Most escorts are certified nurses, paramedics or physicians who work for an air ambulance or emergency medical transport service, which an insurance company will hire to repatriate an injured or ailing client. Because of the unpredictable nature of the job, which can include flying commercial planes with a debilitated patient, they have at least three years’ experience in emergency medicine, intensive care and/or critical care transport, preferably by air. Like military medics, they must be prepared for unexpected jolts or surprises. “The patient might have to be taken off the flight and go back to the emergency room,” Smrcka said.
First and foremost, the escort is the traveler’s main caregiver throughout the journey. But he or she will also play additional roles, as travel agent, bodyguard, luggage porter, airplane companion/chatty seatmate and, if time permits, tourist — even if this entails just a quick trip to an art museum or a local restaurant.
We contacted several medical escorts for an insider’s peek into their Bond-in-nurse-whites world. Here are edited excerpts of our conversations:
President and CEO, Rescue Nurse International, Colorado
What are your responsibilities?
We’re responsible for bedside-to-bedside care of the patient. Once initial contact is made, we finalize each detail of the medical care throughout the transport: medication schedules, wound care, mobility challenges, dietary needs and everything in between. We’re 100 percent responsible for every aspect of the patient’s care from the moment they leave the hospital until we readmit them to a home hospital, rehab or personal residence.
Are most of the cases international or domestic, or a mix?
Seventy-five percent of our cases are international. I’ve traveled to 82 foreign countries and 50 U.S. states. I’ve traveled as far as India, China, Australia and Kenya, and have transported patients as close as my home town [in Colorado].

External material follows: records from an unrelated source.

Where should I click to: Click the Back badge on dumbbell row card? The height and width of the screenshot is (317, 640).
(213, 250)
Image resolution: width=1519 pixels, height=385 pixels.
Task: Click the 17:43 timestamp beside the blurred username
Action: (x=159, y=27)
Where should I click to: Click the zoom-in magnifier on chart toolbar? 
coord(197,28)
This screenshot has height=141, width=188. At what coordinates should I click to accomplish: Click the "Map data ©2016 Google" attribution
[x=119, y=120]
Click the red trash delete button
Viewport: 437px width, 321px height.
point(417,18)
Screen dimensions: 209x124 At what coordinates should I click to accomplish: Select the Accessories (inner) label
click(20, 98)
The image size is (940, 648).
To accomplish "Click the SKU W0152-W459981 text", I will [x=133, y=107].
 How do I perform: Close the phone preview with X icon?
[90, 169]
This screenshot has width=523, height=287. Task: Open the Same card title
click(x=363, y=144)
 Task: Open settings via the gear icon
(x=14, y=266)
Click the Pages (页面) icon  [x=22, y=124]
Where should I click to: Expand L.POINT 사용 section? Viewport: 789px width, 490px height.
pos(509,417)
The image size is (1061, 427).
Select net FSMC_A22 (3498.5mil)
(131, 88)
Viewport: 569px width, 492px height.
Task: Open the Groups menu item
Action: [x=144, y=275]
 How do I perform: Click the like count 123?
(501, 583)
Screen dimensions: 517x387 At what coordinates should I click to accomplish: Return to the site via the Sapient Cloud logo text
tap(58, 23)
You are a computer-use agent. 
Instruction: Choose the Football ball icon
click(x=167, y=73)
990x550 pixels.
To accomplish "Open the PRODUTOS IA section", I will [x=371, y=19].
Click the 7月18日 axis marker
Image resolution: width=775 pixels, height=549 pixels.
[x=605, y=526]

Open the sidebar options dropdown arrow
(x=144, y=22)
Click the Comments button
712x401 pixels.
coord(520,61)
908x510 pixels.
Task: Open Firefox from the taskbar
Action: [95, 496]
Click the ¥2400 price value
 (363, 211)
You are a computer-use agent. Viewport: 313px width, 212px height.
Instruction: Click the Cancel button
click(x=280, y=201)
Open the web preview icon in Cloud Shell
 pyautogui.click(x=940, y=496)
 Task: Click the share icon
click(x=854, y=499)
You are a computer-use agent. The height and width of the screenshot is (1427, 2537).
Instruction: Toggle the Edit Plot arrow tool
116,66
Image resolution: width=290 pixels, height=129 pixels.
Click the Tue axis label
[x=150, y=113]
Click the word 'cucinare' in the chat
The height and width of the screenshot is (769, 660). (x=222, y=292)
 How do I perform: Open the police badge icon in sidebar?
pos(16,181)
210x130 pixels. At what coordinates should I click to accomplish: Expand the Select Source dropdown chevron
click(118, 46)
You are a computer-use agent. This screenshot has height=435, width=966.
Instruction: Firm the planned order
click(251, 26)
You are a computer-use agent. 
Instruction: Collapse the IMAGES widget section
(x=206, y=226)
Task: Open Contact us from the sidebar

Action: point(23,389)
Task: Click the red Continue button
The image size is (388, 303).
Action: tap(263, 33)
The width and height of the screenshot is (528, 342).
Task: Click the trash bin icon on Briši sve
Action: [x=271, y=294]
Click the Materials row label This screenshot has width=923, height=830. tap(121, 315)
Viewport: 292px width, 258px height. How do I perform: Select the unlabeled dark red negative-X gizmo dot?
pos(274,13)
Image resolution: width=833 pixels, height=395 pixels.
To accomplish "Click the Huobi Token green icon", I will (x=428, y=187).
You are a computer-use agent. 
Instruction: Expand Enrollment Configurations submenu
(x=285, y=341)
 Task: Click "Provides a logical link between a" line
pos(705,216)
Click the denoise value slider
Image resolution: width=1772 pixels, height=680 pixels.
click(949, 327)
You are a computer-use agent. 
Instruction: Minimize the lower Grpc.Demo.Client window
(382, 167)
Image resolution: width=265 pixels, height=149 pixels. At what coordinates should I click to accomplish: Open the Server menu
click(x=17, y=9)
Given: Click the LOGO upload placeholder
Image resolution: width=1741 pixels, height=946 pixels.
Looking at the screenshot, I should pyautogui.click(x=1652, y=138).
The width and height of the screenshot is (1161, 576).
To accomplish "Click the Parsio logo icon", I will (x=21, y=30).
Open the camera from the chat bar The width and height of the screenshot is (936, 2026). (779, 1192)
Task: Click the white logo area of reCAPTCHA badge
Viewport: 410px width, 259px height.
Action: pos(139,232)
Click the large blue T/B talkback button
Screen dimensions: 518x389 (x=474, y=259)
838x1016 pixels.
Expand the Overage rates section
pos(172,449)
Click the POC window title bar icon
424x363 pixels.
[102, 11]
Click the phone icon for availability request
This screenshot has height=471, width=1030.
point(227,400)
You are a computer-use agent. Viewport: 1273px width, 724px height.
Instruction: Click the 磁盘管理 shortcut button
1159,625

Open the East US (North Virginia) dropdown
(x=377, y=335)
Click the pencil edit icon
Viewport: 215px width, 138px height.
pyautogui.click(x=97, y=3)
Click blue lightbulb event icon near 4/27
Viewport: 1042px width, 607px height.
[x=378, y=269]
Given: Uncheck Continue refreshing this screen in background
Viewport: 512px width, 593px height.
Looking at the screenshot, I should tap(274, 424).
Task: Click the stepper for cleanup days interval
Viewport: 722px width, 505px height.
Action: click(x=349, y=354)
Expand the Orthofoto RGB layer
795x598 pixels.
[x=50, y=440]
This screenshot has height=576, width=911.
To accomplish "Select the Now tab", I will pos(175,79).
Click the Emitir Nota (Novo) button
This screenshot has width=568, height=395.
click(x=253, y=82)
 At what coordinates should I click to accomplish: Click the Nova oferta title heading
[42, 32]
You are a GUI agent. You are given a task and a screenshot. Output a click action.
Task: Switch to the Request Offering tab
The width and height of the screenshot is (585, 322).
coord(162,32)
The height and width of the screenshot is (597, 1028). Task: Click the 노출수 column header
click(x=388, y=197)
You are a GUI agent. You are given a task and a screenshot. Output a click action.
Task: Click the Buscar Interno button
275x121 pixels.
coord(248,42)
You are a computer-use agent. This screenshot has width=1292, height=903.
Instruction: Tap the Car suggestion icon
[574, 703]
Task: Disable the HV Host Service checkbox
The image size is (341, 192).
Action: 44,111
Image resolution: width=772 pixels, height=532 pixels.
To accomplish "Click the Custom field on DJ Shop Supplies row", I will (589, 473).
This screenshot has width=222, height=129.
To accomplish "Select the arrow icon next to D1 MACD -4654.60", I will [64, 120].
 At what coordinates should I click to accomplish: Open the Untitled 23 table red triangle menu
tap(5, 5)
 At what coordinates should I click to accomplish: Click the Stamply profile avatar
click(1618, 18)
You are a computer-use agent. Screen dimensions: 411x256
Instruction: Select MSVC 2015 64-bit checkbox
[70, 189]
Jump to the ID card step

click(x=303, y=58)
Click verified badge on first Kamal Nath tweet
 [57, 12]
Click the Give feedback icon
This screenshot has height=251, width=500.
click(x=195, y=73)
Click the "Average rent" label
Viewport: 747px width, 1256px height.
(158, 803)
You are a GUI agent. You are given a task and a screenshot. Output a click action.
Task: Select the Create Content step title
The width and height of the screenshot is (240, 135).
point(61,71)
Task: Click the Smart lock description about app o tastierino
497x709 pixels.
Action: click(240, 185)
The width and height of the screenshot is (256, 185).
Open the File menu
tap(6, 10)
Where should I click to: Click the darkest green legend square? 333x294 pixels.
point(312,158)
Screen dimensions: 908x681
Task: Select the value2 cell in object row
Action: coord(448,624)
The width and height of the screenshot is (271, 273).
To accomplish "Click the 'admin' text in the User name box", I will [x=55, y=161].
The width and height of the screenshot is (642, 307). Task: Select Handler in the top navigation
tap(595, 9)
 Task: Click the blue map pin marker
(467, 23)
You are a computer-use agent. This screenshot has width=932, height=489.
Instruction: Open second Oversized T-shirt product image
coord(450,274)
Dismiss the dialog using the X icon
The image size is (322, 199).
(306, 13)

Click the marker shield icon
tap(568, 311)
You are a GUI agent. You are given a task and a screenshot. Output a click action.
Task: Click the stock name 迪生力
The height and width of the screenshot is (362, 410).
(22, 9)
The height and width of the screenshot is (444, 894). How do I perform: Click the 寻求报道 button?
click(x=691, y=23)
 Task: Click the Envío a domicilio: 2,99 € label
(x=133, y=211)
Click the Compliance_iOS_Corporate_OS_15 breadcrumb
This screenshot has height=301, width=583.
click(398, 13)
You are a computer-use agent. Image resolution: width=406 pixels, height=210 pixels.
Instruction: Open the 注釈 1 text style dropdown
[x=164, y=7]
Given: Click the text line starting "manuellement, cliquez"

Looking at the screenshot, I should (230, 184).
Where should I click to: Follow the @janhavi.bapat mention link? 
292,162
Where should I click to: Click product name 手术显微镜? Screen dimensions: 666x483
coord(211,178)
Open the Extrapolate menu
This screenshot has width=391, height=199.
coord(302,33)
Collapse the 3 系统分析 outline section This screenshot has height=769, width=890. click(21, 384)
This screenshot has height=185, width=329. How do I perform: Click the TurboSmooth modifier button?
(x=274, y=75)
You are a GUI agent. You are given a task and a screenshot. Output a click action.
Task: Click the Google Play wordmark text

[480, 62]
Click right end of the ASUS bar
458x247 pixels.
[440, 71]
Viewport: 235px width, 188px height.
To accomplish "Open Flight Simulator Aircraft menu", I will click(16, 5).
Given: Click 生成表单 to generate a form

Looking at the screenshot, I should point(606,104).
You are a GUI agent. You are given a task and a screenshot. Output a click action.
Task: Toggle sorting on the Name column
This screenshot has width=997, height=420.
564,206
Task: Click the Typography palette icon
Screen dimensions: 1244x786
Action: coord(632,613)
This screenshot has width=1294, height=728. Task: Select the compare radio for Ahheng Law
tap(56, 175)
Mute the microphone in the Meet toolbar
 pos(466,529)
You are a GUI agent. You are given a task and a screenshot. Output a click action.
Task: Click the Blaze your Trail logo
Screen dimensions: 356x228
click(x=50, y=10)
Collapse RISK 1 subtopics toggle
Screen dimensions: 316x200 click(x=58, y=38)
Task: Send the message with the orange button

Can you provide an example of your work?
I landed in Chile and went straight to the hospital where my patient was recovering from cardiac arrest.The patient was scheduled for discharge the following evening. His wife and I decided to dine together that night. The conversation was lively and filled with laughter. On the flight home [to Virginia Beach], the patient and I chatted the entire time. We stayed in contact, and years later, I was invited to celebrate their 50th wedding anniversary at a dude ranch in Colorado.